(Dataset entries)
=== Section Start ===
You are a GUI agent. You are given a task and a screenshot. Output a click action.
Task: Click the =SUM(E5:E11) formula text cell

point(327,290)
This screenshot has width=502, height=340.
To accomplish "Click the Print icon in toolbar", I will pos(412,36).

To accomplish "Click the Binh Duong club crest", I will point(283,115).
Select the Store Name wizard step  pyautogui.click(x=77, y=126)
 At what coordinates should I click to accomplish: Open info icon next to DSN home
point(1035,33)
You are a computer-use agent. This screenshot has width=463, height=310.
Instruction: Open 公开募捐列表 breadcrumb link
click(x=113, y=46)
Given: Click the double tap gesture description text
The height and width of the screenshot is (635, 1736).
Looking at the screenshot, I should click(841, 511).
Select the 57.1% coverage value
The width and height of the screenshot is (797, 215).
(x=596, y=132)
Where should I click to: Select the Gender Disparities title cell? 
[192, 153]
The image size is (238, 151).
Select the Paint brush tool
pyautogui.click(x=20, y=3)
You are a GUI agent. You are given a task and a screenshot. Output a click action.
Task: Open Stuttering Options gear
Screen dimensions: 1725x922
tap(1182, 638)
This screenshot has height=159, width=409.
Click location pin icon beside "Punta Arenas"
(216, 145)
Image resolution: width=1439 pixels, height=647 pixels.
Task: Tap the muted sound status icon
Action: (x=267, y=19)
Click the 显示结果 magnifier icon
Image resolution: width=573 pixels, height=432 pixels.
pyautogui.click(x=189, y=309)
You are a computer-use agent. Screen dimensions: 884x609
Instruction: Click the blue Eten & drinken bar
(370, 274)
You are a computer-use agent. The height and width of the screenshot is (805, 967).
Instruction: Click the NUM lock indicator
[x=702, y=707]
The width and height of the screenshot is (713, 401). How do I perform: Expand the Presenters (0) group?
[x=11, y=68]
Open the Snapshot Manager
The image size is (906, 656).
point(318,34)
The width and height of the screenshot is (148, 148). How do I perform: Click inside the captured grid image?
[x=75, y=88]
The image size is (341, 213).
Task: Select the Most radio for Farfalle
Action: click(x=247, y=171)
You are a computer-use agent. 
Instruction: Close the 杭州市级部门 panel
=== Section End ===
Filter the entries down to the lines with the word "agent" in them.

You are a GUI agent. You are given a task and a screenshot. Output a click action.
You are a computer-use agent. This screenshot has width=463, height=310.
You are a GUI agent. You are given a task and a screenshot. Output a click action.
You are a computer-use agent. Screen dimensions: 884x609
You are a computer-use agent. The height and width of the screenshot is (805, 967).
You are a computer-use agent. 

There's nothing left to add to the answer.